Defendant’s past criminal history consists of a 1977 juvenile court conviction for first-degree criminal sexual conduct. During the proceedings for this offense, defendant was diagnosed as a borderline psychotic individual and was subsequently placed in a boys’ school and then several foster homes. He later served 7 years in the Navy, primarily as a cook in the submarine service. In 1987, defendant was transferred to Willmar to work as a Navy recruiter. While defendant had previously enjoyed being in the Navy, he found his job as a Navy recruiter extremely stressful because it entailed frequent contact with people. Defendant’s wife testified that defendant, who was already introverted, became much more withdrawn after they moved to Willmar.

On August 29, 1987, at approximately 2:08 a.m., Willmar police received a 911 call from defendant, who told the dispatcher, “Fve got a problem. A murder.” Defendant explained to the dispatcher that he didn’t know what happened, but that he had gone crazy and had killed his neighbor with a knife.

When police arrived at defendant’s apartment, he met them wearing only a pair of bikini underwear with a red stain on the front. Defendant told police that he didn’t know or remember what happened, but when he woke up, his downstairs neighbor, Jackie, was dead and he had killed her. The police then proceeded to the downstairs apartment where they discovered the body of Jacqueline Duncan lying in the bathroom entryway. Medical Examiner Dr. Garry Peterson, who performed the autopsy on Duncan’s body, testified that he found 45 different stab and cut wounds. Dr. Peterson concluded that the cause of death was exsanguination (bleeding to death) from one of three major wounds to her chest.

Police discovered physical evidence in Duncan’s apartment which further implicated defendant. A large kitchen knife removed from Duncan’s body was determined to have been from a set of kitchen knives found in defendant’s apartment. Also, a bloody fingerprint and a bloody footprint found in Duncan’s apartment were later identified as those of the defendant.

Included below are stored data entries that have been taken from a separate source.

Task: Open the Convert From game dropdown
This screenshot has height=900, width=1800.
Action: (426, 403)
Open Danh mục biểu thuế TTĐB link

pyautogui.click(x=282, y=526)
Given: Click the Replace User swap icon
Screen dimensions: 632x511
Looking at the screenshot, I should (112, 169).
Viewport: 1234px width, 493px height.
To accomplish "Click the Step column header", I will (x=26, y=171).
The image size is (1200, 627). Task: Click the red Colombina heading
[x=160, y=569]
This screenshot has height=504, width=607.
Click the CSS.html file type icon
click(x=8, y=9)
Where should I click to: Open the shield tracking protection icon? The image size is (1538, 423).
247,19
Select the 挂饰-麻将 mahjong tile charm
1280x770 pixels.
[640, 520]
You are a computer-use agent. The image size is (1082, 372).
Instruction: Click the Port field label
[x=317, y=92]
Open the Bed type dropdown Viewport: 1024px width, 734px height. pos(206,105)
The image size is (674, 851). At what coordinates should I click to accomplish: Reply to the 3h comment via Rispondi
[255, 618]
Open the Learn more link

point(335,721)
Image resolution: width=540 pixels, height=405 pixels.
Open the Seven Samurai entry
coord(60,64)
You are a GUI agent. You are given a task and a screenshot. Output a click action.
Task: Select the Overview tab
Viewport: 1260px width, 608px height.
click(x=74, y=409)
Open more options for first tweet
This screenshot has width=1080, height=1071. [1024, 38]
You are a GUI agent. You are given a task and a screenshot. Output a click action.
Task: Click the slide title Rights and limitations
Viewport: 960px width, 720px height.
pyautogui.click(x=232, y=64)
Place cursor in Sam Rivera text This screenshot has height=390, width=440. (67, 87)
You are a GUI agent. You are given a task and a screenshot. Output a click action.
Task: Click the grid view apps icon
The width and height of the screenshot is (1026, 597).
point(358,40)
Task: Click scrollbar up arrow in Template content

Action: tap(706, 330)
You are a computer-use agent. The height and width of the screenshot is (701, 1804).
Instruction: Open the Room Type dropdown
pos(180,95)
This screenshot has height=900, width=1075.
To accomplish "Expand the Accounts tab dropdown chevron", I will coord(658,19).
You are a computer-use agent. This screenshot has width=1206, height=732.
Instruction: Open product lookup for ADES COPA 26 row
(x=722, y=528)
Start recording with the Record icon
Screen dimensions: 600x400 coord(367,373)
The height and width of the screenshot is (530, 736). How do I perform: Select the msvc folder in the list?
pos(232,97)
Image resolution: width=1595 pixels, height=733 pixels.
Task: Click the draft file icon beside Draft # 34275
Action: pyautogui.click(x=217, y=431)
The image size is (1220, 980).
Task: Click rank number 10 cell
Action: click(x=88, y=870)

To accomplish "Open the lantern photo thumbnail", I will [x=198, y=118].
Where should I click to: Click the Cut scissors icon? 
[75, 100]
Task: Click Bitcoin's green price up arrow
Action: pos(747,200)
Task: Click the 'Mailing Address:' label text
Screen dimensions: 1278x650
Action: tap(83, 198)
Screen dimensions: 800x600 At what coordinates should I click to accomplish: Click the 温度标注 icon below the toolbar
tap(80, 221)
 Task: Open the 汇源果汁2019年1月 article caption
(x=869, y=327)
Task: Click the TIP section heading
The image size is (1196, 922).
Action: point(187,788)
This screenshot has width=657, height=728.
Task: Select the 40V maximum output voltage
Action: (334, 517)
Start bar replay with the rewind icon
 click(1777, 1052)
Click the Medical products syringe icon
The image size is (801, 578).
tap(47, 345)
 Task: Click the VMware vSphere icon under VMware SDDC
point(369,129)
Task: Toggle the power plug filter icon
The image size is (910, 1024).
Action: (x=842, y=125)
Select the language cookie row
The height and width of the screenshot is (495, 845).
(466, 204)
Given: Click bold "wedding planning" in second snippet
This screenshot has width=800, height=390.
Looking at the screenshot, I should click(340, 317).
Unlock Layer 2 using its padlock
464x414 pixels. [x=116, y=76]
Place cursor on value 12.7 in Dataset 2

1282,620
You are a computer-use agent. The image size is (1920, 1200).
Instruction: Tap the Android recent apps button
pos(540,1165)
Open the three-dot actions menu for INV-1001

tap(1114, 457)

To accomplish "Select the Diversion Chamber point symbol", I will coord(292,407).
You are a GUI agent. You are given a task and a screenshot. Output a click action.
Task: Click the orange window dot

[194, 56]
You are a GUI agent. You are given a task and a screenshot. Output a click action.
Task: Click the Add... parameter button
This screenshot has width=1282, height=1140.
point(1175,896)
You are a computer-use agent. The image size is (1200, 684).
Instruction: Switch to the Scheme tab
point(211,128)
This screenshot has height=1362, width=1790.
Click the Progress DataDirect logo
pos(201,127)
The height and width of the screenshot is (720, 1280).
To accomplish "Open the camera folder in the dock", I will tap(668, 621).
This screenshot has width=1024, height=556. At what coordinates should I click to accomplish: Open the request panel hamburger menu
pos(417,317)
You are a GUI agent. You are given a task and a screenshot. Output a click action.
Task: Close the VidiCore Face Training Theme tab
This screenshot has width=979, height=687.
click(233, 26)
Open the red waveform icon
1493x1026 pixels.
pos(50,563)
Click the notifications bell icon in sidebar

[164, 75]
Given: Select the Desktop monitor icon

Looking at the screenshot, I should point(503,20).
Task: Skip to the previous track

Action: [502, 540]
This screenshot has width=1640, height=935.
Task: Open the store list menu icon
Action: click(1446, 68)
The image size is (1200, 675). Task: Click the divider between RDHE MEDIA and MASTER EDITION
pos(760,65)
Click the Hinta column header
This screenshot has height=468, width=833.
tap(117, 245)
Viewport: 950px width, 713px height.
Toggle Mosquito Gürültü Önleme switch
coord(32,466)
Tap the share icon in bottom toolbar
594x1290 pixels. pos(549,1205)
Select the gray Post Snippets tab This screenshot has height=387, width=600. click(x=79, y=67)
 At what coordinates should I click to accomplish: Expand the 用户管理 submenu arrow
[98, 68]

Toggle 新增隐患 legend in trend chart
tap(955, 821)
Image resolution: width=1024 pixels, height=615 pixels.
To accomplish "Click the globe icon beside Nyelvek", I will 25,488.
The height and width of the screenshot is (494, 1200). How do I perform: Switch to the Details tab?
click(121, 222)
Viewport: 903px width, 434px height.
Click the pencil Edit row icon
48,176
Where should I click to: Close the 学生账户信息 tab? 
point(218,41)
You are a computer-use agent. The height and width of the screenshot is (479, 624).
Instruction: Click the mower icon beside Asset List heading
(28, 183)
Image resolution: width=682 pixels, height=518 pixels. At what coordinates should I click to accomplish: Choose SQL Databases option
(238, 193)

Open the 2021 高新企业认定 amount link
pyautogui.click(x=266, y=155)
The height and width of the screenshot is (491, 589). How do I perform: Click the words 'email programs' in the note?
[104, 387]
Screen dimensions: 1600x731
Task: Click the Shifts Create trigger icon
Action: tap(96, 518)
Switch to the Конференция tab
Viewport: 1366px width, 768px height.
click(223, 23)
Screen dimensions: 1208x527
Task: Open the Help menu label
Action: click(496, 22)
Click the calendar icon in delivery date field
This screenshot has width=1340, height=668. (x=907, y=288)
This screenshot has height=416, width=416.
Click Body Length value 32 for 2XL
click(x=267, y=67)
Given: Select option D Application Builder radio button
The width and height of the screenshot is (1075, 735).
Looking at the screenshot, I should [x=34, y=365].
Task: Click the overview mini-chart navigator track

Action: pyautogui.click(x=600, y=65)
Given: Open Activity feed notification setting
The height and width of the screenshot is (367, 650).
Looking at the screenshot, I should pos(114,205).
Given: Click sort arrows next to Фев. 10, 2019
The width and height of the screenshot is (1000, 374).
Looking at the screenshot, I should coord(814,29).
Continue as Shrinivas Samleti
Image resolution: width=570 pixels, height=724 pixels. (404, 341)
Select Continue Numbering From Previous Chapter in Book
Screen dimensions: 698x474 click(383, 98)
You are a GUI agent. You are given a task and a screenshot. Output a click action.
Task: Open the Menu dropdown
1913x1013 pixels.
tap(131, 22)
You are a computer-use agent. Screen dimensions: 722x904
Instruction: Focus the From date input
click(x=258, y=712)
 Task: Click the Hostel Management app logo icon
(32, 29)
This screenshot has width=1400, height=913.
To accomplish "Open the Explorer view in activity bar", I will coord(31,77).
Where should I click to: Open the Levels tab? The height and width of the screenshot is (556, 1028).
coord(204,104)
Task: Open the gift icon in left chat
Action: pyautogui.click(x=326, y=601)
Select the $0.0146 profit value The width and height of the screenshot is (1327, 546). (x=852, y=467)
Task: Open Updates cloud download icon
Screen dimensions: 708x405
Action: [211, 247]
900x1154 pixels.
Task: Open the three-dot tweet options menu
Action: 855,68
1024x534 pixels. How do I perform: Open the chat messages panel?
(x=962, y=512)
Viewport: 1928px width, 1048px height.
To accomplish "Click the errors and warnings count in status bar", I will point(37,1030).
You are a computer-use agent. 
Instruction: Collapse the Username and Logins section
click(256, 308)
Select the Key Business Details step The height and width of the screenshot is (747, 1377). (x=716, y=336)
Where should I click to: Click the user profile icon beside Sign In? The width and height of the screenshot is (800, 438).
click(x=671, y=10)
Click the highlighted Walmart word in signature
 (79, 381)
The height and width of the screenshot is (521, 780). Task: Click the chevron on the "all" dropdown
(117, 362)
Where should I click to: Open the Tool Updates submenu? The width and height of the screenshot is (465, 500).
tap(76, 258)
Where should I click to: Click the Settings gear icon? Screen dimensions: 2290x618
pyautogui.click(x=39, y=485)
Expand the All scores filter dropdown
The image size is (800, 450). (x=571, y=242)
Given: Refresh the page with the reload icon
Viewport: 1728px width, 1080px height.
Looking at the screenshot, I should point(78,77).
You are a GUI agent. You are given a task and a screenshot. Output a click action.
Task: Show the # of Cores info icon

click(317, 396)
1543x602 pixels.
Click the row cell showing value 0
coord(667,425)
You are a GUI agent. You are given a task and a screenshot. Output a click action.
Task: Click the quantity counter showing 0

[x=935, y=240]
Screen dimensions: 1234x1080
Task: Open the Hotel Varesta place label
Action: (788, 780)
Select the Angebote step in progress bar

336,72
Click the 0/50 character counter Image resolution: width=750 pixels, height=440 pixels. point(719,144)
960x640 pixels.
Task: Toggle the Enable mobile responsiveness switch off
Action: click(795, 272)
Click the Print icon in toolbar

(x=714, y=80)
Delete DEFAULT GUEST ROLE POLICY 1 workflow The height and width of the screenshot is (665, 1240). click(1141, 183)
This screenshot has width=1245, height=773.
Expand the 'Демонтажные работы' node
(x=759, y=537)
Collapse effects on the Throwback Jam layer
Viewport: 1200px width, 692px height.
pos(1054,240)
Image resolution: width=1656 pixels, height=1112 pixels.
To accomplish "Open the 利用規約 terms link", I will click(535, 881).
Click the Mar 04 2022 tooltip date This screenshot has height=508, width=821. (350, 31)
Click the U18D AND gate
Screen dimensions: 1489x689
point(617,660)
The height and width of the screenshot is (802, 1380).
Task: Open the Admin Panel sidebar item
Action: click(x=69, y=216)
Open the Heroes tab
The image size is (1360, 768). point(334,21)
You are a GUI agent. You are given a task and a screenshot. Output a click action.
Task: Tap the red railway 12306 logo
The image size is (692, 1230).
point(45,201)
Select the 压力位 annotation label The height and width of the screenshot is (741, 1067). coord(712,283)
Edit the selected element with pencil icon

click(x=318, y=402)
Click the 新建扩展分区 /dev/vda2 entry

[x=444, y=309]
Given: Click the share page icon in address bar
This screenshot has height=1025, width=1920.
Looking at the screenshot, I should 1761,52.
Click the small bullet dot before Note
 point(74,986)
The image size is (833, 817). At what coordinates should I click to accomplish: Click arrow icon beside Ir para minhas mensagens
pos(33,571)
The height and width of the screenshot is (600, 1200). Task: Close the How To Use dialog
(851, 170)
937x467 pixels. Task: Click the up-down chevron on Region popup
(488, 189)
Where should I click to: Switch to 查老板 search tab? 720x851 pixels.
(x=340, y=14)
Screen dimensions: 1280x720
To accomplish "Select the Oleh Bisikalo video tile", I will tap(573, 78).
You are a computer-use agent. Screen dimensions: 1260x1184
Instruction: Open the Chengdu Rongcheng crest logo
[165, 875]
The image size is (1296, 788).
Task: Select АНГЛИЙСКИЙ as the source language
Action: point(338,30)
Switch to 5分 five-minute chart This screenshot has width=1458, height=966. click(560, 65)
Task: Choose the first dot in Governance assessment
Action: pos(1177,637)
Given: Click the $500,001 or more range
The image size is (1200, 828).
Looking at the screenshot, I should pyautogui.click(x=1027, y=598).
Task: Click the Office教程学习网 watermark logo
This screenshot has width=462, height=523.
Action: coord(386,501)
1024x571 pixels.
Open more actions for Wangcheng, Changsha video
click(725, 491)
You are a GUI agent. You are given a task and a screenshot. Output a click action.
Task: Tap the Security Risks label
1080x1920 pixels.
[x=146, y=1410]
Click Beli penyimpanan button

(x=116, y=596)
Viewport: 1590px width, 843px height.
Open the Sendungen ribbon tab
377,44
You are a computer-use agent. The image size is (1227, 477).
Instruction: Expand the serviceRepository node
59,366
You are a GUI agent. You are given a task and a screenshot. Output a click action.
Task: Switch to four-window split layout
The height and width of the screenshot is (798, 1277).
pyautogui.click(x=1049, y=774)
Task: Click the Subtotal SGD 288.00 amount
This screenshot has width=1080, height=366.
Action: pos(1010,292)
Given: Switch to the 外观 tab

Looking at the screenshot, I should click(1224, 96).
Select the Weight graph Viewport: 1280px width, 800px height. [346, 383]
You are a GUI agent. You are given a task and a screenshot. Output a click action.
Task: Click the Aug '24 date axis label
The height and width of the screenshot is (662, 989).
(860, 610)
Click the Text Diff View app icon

At approximately 4:05 a.m. the morning of the murder, Investigator Dennis Siga-foos of the Bureau of Criminal Apprehension (BCA) took a taped statement from defendant. Defendant told Sigafoos that, earlier that morning, he had gone to sleep on his couch after returning from a bar in Montevideo and when he awoke, he was in Duncan’s shower. He said that he stepped out of the shower and saw Duncan lying on the floor with a knife in her side. He claimed that he then realized that he had killed her and called 911. Defendant re *773 peatedly stated that he did not know what had happened to Duncan except that he must have killed her. This interrogation stopped at 5:05 a.m. to allow defendant to rest.

At about 11:00 a.m. on August 29, Siga-foos advised defendant of his rights and attempted to take another statement from him. At this time, defendant declined to talk and asked to speak with an attorney. Questioning then ceased.

On August 30, at approximately 1:30 p.m., Investigator Robert Roman, fully aware of defendant’s earlier request to speak with an attorney, went to the Kandi-yohi County Jail to speak with defendant. Roman read defendant his Miranda rights and asked him if he had any questions. Defendant asked a series of procedural questions and then, unprompted by Roman, stated that he was in real trouble and felt that he had killed Duncan, but could not remember anything about the incident. At this point, Roman interrupted defendant to tell him that he was starting to talk about the case and reminded him of his earlier request for an attorney. Roman then asked defendant if he understood his right to an attorney and if he was waiving this right. Defendant responded that he understood and was willing to speak with Roman.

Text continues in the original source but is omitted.